Friday, February 15, 2008

Period Sweats

Throughout our lives we meet a million people. Well maybe not a million, but we meet a LOT of people. Each person we meet touches our life in a different way. Some hang on forever, some do not. Sometimes distance separates us, sometimes changes in hobbies, sometimes we separate for no reason at all.

In my particular life I have had the opportunity to meet a million great people. People who sink back into my sub-conscious thoughts throughout the days. Whether I'm glancing at pictures, watching an old movie, thinking about highschool classes or digging deep into my psyche to deal with a particular life circumstance.

One thing that saddens me about my life is that I can't gather up all those people I know and put them in the same place at the same time and we can all live there happily ever after. I miss people; and I'm sure people in my current life would love people from my past life if only I could get them together!

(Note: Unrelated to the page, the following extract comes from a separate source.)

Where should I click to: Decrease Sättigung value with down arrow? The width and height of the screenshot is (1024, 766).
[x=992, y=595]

I like to pride myself on being good at keeping in touch. I am one of those people who returns emails quickly, I do return phone messages-(maybe not as quickly), I write annual Christmas letters, do this blog, am on Facebook each day to connect, and I don't shy away from trying to hook up with 'old' friends if we're in their city. If you don't return the favor I try not to push myself on you, but I'll never forget to remember you.

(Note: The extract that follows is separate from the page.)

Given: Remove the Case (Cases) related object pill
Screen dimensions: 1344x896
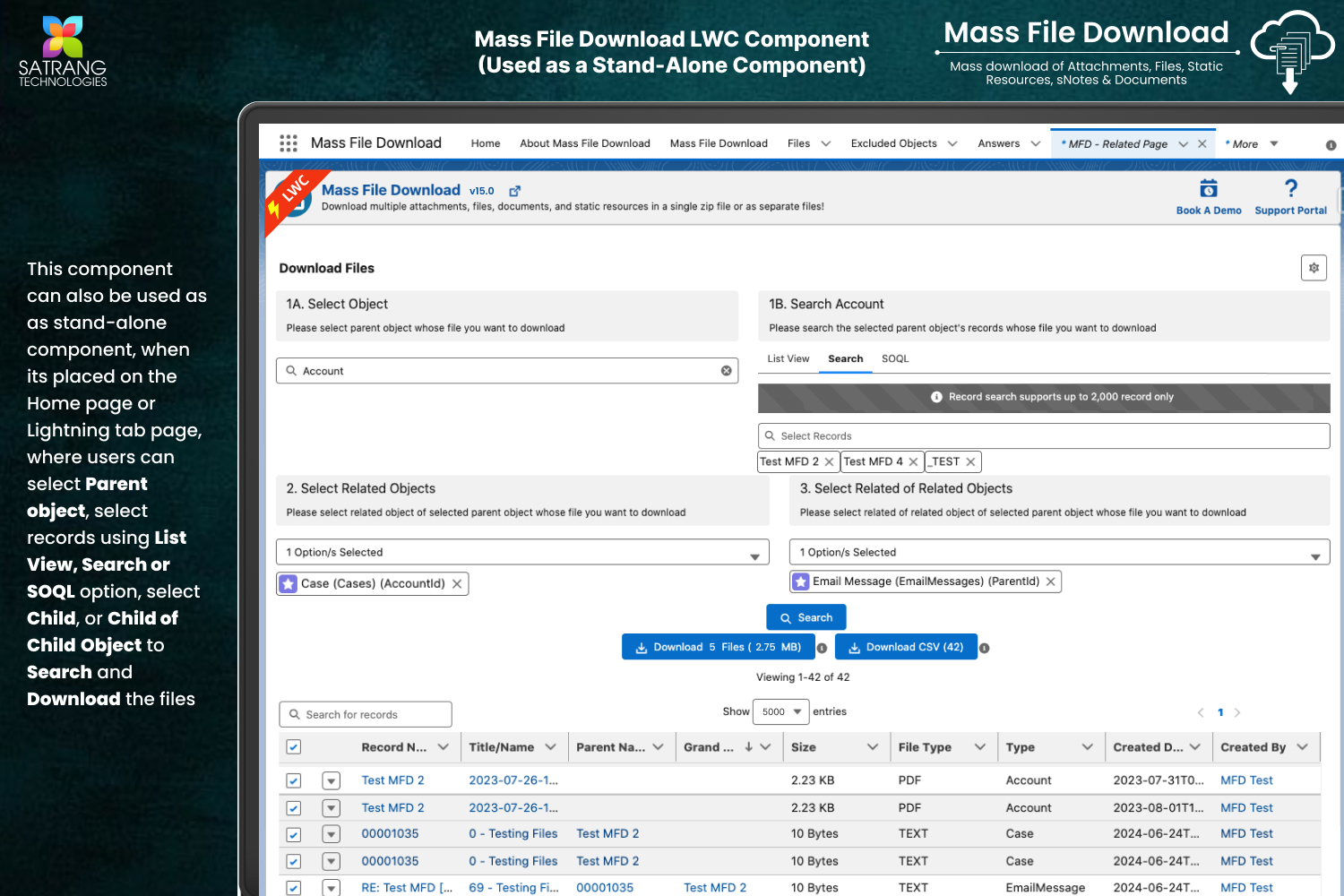Looking at the screenshot, I should [x=457, y=584].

When we do hook up again it's great. I'm not one that needs to know what you've been doing for the last ten years. Tell me what you did yesterday and the conversation will flow, the back story will fill in as necessary. Let's just pick up like we never left off.

If you were writing my tombstone today, I would hope it would read; "Amanda-She was like a good pair of period sweats.".

You always know they're there in the drawer for the bloaty days. Waiting for you after a long day's work at the office. They give in all the right areas. They're worn in and fit like they were made just for you. No judgements, no opinions. Sure they have experience and they'll share it with you, but never ambush you with it. A soft place to fall, a warm hug when needed. When you don't need them you shove them in the drawer and even though you don't wear them everyday, you always know exactly where they are when you need them. Waiting for you to call on them and feeling like they've fulfilled their purpose when you do use them.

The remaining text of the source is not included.